The STACCATO! methodology adopts not only the music education philosophies of renowned music educators of Carl Orff, Dalcroze, Suzuki and Kodály, it is also built on a well-researched premise that classical music brings overwhelming positive benefits for young children.


There are 5 key sections in each lesson:

1) Singing/Solfege

Kodály believed that, to be effective, musical learning must begin with singing. Through the use of voice, children develop their musical ear. Children also learn solfege singing, a fundamental aspect of music which is taught in music institutions worldwide.


2) Instrumental

Through use of the toy piano, percussion and other musical instruments, children learn about rhythm, tempo and improvisation.
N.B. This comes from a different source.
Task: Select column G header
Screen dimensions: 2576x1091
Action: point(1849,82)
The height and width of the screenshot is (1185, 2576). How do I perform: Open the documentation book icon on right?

Children also learn about making music and instruments using commonly seen material in our everyday lives.


3) Dancing and movement

With the use of various interesting props, children are encouraged to feel the music and express themselves physically, a key component in the Dalcroze method which involves teaching musical concepts through movement.


4) Music theory

Basic music theory such as recognition of notes, tempo etc is introduced to children which solidify their musical foundation upon which more advanced music training can be developed.


5) Classical music knowledge

The use of classical music pieces throughout the lesson enables children to develop a listening ear and familiarity with classical compositions which in turn helps to cultivate appreciation. Children are introduced to various composers and their compositions relevant to the theme adopted for each semester.